##### Data #####

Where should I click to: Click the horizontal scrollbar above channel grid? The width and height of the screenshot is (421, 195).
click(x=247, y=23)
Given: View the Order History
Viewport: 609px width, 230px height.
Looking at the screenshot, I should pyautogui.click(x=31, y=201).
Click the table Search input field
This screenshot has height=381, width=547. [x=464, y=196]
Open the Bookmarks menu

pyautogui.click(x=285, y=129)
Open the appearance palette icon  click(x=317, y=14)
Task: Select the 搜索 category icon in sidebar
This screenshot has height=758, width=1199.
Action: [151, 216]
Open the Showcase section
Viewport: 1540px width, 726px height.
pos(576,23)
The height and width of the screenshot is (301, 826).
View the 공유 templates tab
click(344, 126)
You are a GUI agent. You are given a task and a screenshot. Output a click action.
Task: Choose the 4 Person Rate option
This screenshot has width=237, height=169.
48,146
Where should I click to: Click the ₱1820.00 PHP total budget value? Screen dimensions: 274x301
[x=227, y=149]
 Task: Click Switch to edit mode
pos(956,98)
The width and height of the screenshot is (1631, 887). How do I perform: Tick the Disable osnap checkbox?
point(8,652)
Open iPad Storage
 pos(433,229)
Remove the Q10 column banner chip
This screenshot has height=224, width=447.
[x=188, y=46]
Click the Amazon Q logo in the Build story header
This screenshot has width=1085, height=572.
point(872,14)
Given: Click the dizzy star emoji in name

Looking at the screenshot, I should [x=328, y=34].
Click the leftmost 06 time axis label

#####

Restate word for word the lines running from the line that holds "Task: Choose the 4 Person Rate option" to the final line of the entries.

Task: Choose the 4 Person Rate option
This screenshot has width=237, height=169.
48,146
Where should I click to: Click the ₱1820.00 PHP total budget value? Screen dimensions: 274x301
[x=227, y=149]
 Task: Click Switch to edit mode
pos(956,98)
The width and height of the screenshot is (1631, 887). How do I perform: Tick the Disable osnap checkbox?
point(8,652)
Open iPad Storage
 pos(433,229)
Remove the Q10 column banner chip
This screenshot has height=224, width=447.
[x=188, y=46]
Click the Amazon Q logo in the Build story header
This screenshot has width=1085, height=572.
point(872,14)
Given: Click the dizzy star emoji in name

Looking at the screenshot, I should [x=328, y=34].
Click the leftmost 06 time axis label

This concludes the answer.